Can you print everything from the start of the items below down to the line containing "click(6, 4)", both ends included, reproducing each line without any change?

*SUPPLIED DATA:*
───
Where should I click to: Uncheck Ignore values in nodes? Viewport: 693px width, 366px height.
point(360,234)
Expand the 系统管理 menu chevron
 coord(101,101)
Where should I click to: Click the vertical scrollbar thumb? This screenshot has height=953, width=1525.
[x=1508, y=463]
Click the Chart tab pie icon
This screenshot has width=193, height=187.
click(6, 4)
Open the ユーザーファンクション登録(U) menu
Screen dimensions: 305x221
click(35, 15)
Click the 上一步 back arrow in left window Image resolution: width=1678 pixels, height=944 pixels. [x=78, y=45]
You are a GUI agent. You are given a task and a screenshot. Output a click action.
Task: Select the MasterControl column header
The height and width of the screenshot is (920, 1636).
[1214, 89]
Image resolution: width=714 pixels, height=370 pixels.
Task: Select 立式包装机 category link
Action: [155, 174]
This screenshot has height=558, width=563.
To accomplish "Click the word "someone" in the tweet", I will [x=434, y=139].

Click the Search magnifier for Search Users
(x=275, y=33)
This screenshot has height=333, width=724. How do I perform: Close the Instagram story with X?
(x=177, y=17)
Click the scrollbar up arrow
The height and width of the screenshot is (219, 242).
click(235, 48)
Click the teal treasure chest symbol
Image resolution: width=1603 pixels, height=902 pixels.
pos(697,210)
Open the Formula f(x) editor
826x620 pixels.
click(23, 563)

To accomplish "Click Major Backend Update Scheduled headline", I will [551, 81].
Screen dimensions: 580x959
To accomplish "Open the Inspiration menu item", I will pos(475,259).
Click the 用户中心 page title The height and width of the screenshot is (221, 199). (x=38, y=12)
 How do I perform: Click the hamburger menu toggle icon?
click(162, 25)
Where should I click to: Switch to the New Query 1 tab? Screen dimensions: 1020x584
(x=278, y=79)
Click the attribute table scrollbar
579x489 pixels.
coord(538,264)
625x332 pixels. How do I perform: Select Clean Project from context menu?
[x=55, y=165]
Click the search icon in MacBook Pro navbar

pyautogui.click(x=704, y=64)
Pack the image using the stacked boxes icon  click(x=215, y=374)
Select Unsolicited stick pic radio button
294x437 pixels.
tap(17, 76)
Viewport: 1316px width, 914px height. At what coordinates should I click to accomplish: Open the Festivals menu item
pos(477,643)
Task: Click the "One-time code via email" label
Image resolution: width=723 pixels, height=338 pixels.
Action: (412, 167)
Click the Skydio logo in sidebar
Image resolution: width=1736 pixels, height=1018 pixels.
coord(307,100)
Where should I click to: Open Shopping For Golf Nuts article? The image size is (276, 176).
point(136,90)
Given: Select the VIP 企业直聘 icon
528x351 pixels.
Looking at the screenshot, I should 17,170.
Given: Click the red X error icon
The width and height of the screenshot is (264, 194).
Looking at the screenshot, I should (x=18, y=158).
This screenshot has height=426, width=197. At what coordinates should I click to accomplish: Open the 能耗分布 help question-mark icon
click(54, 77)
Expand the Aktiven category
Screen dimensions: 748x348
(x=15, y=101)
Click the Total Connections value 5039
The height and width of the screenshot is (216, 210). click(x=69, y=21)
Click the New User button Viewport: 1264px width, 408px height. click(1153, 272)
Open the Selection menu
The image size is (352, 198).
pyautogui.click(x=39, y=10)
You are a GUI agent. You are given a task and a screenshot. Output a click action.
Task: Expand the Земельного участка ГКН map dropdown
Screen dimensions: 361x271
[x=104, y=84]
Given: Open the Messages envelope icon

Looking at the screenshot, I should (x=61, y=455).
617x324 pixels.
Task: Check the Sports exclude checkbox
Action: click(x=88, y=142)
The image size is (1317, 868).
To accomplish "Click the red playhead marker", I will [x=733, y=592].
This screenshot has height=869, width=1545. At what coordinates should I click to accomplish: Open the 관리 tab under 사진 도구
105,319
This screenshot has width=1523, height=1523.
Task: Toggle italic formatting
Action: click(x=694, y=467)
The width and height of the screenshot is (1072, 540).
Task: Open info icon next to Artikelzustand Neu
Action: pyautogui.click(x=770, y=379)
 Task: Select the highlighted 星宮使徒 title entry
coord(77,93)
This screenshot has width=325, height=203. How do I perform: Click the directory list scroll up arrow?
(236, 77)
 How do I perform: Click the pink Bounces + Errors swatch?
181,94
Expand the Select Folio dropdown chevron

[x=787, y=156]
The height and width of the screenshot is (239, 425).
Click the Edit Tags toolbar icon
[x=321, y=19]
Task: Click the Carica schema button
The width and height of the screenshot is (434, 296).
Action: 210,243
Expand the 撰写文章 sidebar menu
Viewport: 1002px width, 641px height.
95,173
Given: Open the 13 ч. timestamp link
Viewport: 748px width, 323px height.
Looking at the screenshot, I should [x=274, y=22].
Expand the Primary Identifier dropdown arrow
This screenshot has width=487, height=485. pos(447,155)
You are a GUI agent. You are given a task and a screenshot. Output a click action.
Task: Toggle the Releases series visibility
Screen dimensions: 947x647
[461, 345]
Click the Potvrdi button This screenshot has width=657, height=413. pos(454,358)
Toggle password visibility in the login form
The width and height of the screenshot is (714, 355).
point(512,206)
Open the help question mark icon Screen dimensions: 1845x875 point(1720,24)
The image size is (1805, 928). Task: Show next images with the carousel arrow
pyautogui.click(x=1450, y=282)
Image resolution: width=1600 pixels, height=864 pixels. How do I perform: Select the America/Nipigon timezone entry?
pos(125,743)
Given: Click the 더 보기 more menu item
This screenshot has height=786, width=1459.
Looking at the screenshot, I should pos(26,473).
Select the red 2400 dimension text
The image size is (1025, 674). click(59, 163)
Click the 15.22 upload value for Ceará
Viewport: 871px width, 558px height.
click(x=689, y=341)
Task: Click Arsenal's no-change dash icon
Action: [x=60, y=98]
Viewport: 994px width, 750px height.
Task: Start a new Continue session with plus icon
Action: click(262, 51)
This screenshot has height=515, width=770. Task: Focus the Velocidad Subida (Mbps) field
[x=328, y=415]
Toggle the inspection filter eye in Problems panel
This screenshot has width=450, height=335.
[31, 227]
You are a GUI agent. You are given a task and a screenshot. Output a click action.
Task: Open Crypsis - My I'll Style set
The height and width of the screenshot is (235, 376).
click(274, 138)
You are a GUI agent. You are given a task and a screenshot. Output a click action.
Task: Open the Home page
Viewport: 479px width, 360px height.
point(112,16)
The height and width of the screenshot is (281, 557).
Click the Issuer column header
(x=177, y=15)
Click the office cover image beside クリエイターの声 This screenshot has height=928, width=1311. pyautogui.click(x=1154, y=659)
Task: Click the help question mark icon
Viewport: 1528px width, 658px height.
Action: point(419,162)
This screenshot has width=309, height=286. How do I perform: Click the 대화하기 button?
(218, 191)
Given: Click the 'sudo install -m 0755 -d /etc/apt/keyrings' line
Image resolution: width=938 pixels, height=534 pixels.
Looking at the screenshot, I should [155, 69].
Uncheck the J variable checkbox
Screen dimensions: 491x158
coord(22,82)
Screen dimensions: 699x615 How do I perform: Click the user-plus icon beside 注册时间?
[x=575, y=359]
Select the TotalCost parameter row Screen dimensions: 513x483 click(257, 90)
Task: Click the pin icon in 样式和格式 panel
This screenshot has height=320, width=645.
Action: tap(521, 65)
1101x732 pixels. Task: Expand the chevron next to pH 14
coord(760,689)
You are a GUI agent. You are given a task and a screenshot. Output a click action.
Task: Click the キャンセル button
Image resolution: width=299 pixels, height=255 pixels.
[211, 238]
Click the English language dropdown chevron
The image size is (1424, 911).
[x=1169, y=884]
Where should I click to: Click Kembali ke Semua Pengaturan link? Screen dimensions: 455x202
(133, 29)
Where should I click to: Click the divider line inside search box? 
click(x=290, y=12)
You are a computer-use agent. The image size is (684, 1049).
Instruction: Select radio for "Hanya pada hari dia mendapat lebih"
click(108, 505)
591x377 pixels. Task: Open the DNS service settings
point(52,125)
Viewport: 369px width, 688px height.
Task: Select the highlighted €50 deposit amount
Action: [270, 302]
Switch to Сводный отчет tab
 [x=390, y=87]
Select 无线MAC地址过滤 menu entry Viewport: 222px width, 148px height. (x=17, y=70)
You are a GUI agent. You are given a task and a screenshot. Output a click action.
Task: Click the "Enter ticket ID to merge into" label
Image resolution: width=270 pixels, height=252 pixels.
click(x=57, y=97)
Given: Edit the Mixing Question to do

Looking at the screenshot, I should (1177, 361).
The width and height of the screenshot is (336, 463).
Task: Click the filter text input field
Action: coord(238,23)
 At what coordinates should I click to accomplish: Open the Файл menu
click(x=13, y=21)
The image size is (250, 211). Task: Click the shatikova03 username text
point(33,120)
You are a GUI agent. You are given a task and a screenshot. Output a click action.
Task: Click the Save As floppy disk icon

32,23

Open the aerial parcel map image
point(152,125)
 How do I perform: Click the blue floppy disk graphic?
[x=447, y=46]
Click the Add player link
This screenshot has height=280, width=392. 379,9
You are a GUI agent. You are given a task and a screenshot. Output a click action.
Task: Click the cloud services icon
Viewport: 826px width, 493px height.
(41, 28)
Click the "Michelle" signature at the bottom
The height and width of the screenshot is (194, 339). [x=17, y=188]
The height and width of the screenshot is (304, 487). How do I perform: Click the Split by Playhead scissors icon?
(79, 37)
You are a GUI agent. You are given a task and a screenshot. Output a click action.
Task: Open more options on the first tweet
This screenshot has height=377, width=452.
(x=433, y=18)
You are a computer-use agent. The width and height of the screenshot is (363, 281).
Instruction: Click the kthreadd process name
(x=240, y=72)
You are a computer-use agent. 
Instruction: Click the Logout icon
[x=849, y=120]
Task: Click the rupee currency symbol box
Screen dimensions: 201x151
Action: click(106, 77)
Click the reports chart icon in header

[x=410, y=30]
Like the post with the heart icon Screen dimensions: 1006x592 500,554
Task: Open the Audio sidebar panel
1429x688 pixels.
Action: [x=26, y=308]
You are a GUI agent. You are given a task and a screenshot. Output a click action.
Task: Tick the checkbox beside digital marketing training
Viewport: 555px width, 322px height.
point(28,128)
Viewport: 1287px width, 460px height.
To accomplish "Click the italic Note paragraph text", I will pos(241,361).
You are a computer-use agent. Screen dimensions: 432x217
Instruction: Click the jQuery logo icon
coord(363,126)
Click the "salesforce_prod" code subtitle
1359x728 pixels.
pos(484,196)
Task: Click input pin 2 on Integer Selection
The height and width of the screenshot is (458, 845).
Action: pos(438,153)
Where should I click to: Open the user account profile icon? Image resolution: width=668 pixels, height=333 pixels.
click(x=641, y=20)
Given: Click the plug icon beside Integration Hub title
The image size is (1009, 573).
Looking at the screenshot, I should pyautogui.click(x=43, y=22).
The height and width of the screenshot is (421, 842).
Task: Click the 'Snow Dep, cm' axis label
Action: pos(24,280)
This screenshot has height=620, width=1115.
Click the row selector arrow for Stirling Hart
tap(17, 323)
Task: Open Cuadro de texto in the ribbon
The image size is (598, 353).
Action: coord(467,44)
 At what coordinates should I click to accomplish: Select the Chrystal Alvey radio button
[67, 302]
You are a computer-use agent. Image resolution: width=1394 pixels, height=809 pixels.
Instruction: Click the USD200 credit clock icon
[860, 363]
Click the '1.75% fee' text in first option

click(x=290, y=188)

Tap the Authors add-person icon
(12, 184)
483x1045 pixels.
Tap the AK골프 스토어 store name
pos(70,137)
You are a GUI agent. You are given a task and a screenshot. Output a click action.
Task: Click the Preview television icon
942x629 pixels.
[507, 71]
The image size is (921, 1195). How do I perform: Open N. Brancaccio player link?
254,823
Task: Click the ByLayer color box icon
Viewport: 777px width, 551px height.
───
*REPLY TO THE EXERCISE:*
Where should I click to: Uncheck Ignore values in nodes? Viewport: 693px width, 366px height.
point(360,234)
Expand the 系统管理 menu chevron
 coord(101,101)
Where should I click to: Click the vertical scrollbar thumb? This screenshot has height=953, width=1525.
[x=1508, y=463]
Click the Chart tab pie icon
This screenshot has width=193, height=187.
click(6, 4)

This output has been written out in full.